**GOAL OF THE EXERCISE**
An image-free, verbatim transcription of the records is the expected result.

**GIVEN INFORMATION**
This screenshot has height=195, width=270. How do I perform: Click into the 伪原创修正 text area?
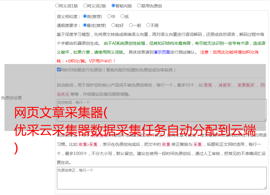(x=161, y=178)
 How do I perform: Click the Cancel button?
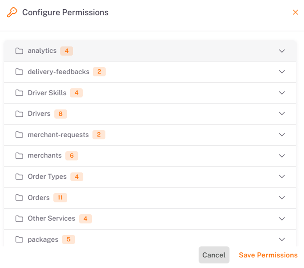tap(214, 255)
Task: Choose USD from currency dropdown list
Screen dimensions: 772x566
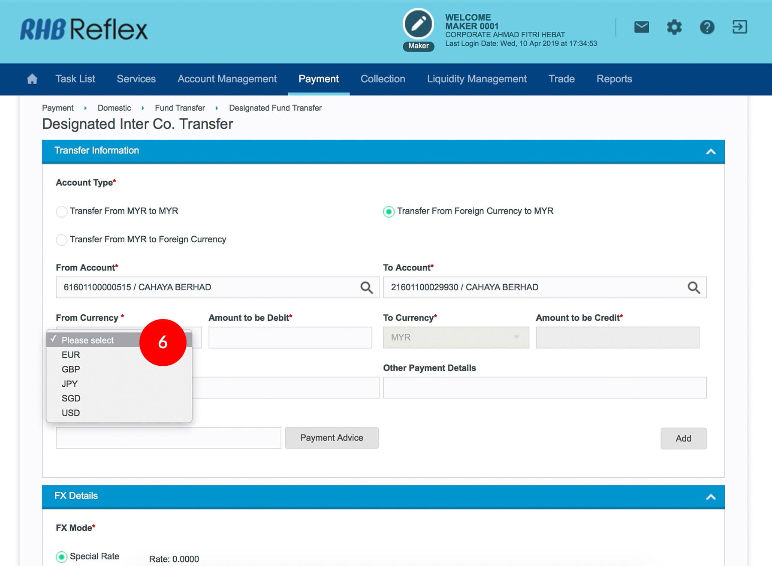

**RESPONSE AREA**
This screenshot has height=195, width=270. How do I perform: Click into the 伪原创修正 text area?
(x=161, y=178)
 How do I perform: Click the Cancel button?
tap(214, 255)
Task: Choose USD from currency dropdown list
Screen dimensions: 772x566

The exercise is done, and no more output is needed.